● WHAT TO PRODUCE
Filter the records below down to lines containing "will".

*** Opening of PROVIDED DATA ***

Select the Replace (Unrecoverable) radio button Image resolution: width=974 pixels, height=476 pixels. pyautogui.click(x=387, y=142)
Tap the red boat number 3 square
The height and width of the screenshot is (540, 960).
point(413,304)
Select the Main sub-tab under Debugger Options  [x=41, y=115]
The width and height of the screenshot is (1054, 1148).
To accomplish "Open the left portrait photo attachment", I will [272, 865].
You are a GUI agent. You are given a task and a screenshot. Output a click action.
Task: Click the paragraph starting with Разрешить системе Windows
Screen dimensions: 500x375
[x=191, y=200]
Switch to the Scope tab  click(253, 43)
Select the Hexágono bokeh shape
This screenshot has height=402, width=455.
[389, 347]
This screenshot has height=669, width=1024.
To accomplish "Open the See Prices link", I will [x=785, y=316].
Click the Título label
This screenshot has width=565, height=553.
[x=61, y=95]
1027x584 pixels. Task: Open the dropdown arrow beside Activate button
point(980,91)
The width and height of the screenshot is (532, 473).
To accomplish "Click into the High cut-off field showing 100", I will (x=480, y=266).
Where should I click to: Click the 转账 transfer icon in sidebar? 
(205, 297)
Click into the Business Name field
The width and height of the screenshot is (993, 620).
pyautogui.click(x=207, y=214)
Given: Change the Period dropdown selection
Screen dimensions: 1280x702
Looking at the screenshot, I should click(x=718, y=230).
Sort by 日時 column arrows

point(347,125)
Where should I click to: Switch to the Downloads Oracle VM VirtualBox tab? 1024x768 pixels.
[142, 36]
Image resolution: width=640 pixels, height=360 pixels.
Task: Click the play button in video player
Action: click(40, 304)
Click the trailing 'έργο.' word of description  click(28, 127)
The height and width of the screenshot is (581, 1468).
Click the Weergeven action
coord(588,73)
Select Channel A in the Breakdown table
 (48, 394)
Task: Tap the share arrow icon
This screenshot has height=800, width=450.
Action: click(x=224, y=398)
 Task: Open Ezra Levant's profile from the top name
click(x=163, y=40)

*** Close of PROVIDED DATA ***

● ANSWER SPACE
To accomplish "Open the left portrait photo attachment", I will [272, 865].
To accomplish "Open the See Prices link", I will [x=785, y=316].
To accomplish "Click into the High cut-off field showing 100", I will (x=480, y=266).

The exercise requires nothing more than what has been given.